> [Work instruction] Print the data exactly as written, but leave out each picture.

> [Task inputs]
.....
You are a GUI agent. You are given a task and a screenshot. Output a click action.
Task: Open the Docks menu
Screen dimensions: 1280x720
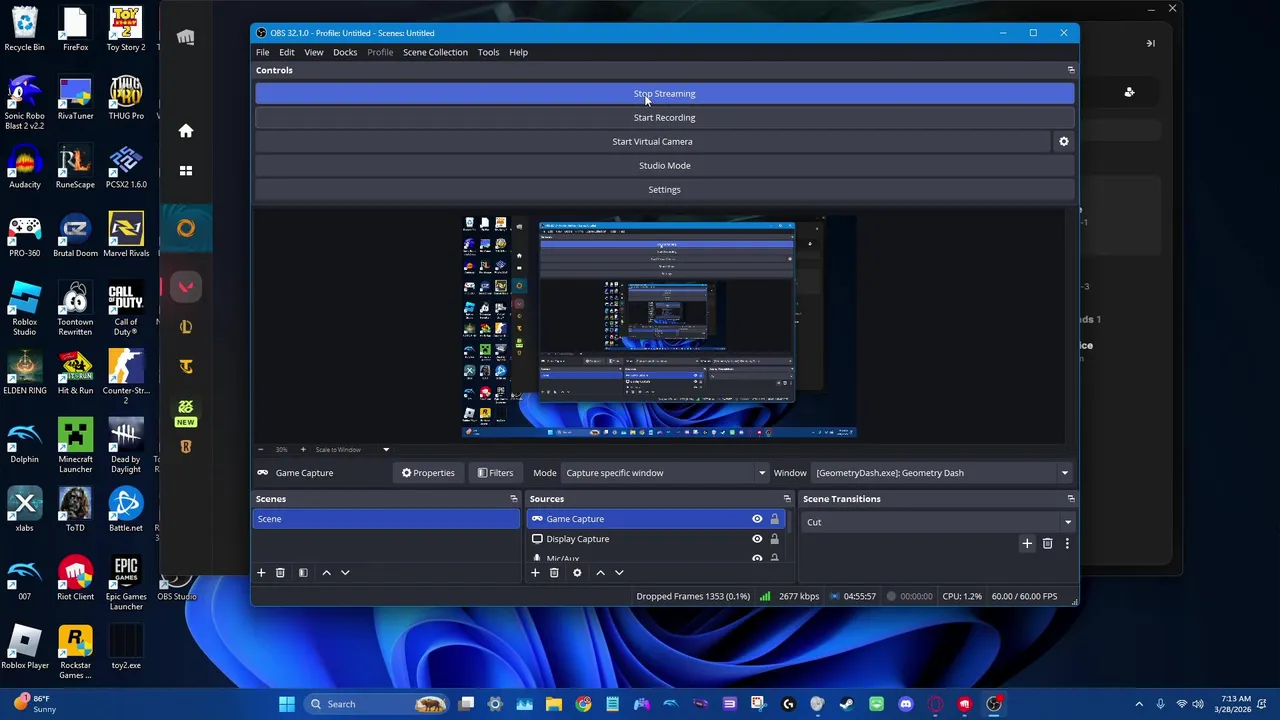click(345, 52)
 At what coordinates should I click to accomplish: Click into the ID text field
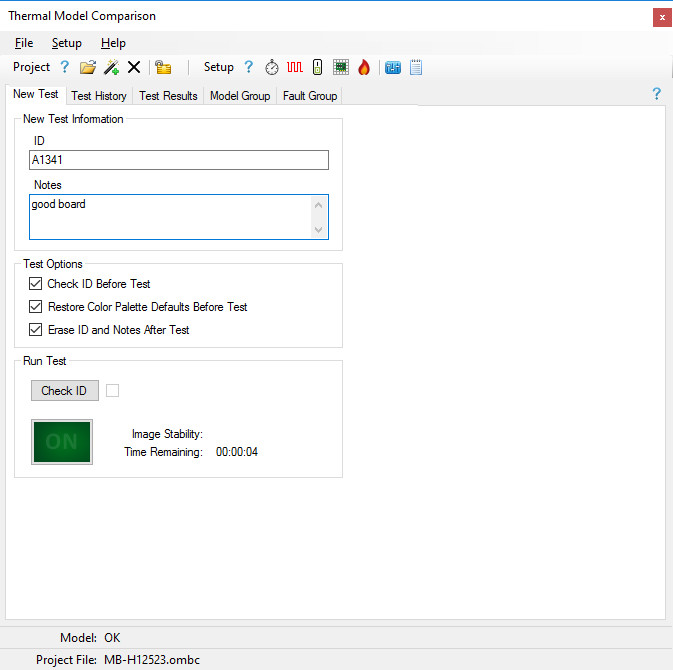[x=179, y=160]
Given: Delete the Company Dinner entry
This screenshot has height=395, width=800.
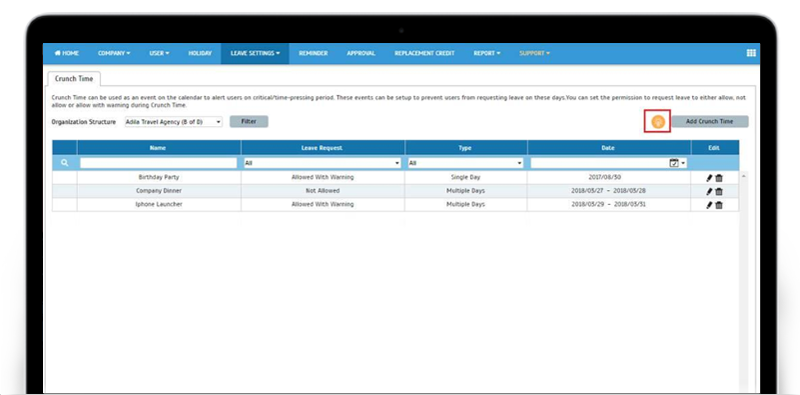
.....
> [Task output]
You are a GUI agent. You are given a task and a screenshot. Output a click action.
Task: Open the Docks menu
Screen dimensions: 1280x720
click(345, 52)
 At what coordinates should I click to accomplish: Click into the ID text field
[x=179, y=160]
Given: Delete the Company Dinner entry
This screenshot has height=395, width=800.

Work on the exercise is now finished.